Thursday - November 6, 2025 22:53

MASTER'S THESIS INFORMATION

1. Student's full name: BUI THANH TAM 2. Gender: Female

3. Date of birth: January 27, 1983

4. Place of birth: Hanoi

5. Student recognition decision No. 5626/QD-XHNV dated December 29, 2023 of the President of the University of Social Sciences and Humanities, Vietnam National University, Hanoi

6. Changes in training process: No

7. Thesis topic: "Building a competency framework for administrative and management staff, Transport Hospital"

8. Major: Office Administration Topic code: 8340406

9. Instructor: Dr. Tran Thanh Tung - University of Social Sciences and Humanities, Vietnam National University, Hanoi.

10. Summary of thesis results:

Chapter 1. Theoretical and legal basis for building a capacity framework

In Chapter 1, the author systematically presented the theoretical and legal basis for building a competency framework, focusing on the concept of a competency framework as a system of behavioral standards, knowledge, skills and attitudes (KSA) to measure and develop individual-team performance.

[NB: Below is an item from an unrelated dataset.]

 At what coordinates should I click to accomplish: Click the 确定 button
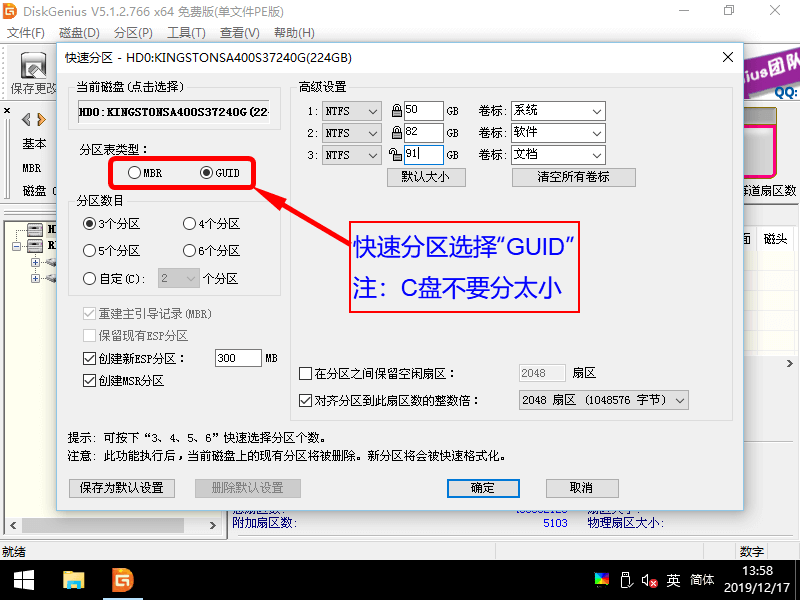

The author emphasizes the importance of a competency framework in public administration office management, helping to reduce subjectivity in performance assessment by up to 35% and supporting administrative reform according to Resolution 18-NQ/TW (2017). The principles of development include scientificity, fairness, suitability to Vietnamese collective culture and flexibility according to job title level. The development process is described in 5 steps: identifying needs, collecting data, analyzing factors, designing the framework and implementing testing.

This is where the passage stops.